**DIRECTION:** In the lines starting at the one containing "Screen dimensions: 1204x998" and ending at the one containing "point(162,308)", substitute "menu" for "dropdown" and leave everything else unchanged. Return only those lines.

**EXTRACTED DATA:**

--- start ---

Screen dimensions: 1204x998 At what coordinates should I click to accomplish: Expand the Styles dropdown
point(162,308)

--- end ---
--- start ---

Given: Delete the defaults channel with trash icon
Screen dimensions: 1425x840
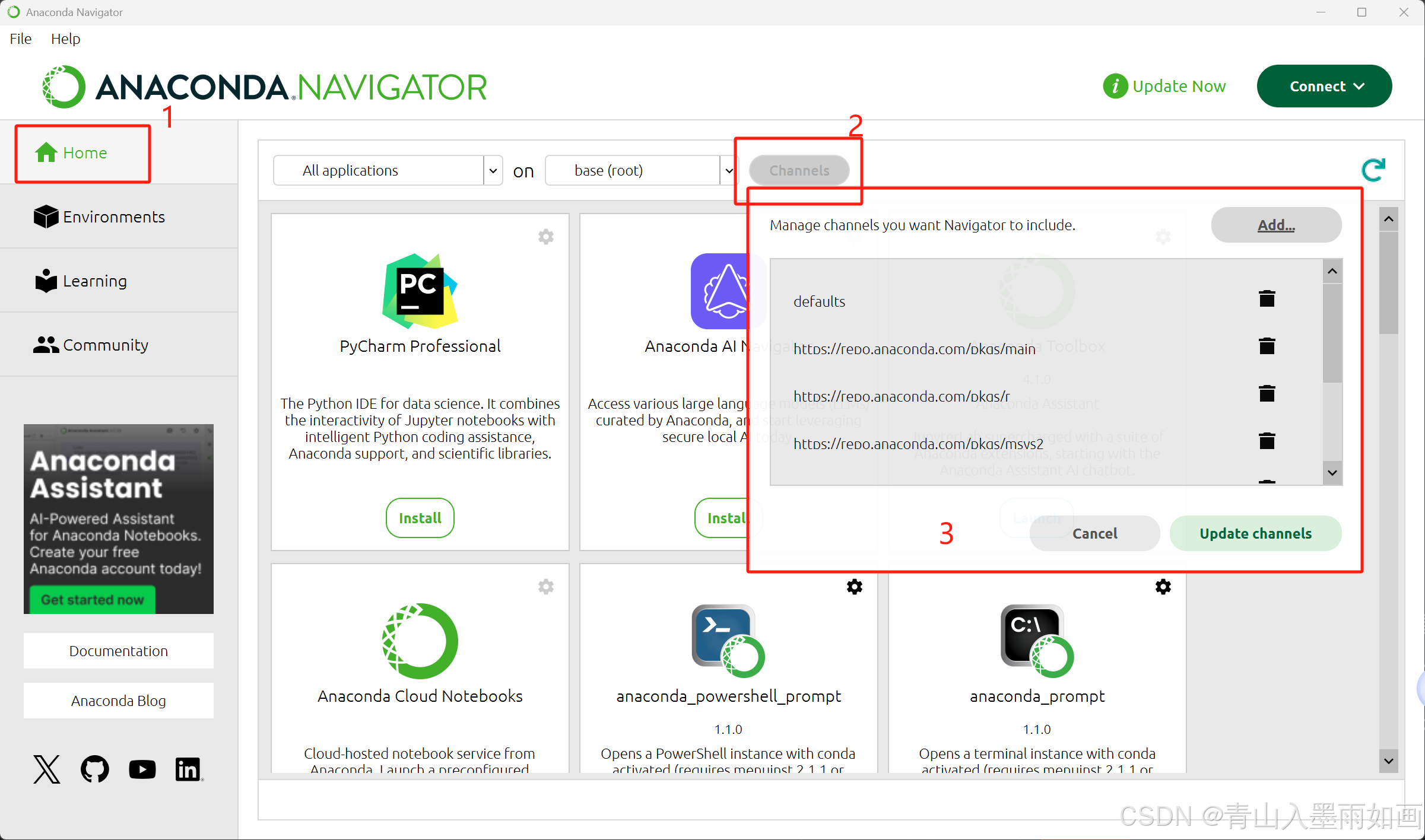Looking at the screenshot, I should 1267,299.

--- end ---

**WRITTEN RESPONSE:**
Screen dimensions: 1204x998 At what coordinates should I click to accomplish: Expand the Styles menu
point(162,308)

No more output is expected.